Statoil and partners submitted today the Plan for Development and Operation for the Byrding North Sea field to government authorities.
According to a statement issued by Statoil, capital expenditures are estimated at approximately NOK 1 billion (£92.6 million) with recoverable volumes of around 11 million barrels of oil equivalent (boe).
“This is another example of a new discovery being realised through existing infrastructure,” Statoil’s senior vice president for project development, Torget Rød, said.
Statoil Submits North Sea Field Development Plan
The Byrding development includes a duo-lateral well drilled from the existing Fram H-Nord subsea template.
Oil and gas from Byrding will flow through this subsea template to Troll C.
From there, it will be piped through existing pipelines to Mongstad and Kollnes, respectively, the company informed.

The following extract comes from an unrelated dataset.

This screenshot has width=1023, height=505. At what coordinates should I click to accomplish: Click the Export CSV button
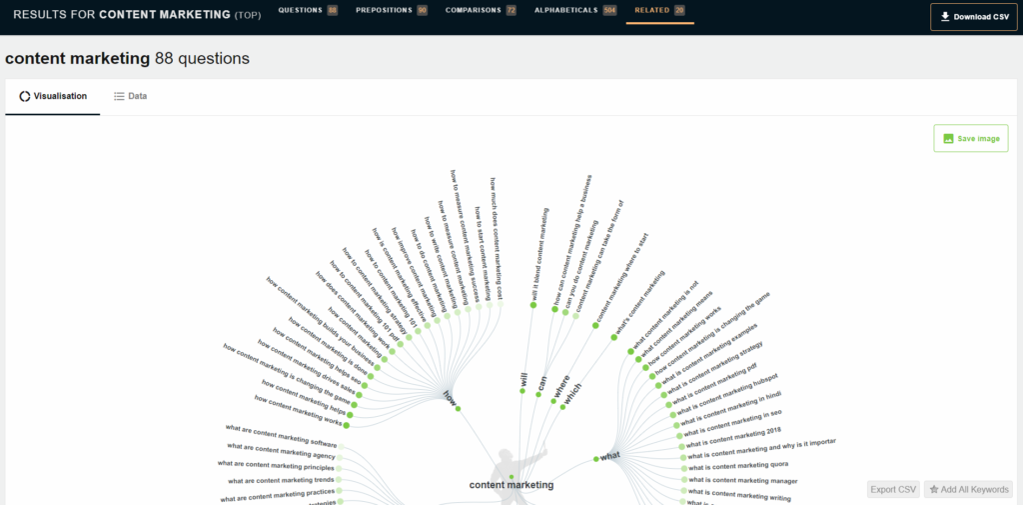(x=892, y=489)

Byrding Oil and Gas Will Flow From a Subsea Template to Troll C
“Byrding shows that successful improvement efforts in Statoil, and in this case particularly within drilling and well, allow new development projects to be realised,” Rød added.
The capital expenditure on the project was reduced from an initial estimate of approximately NOK 3.5 billion (£324.14 million) to the current estimate of approximately £92.6 million.

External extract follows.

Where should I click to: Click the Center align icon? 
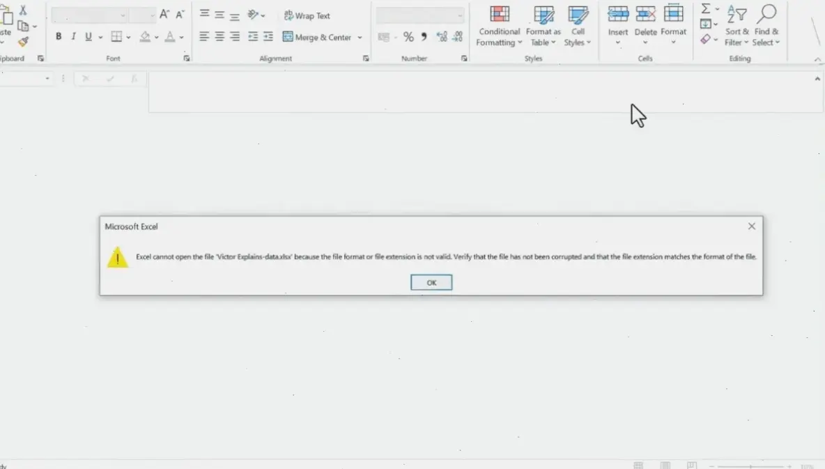pyautogui.click(x=219, y=37)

Byrding Costs Reduced with Existing Infrastructure
The well to be drilled is approximately seven kilometres (4.34 miles) long and the first miles are shared by the two laterals of the well.
The field is scheduled to come on stream in the third quarter of 2017 and is expected to remain on stream for eight to ten years, according to the plan.
“Combined with the use of an available well slot in existing subsea template, this reduces the costs of the project substantially. The project is profitable also in the current oil price environment,” the Statoil executive explained further.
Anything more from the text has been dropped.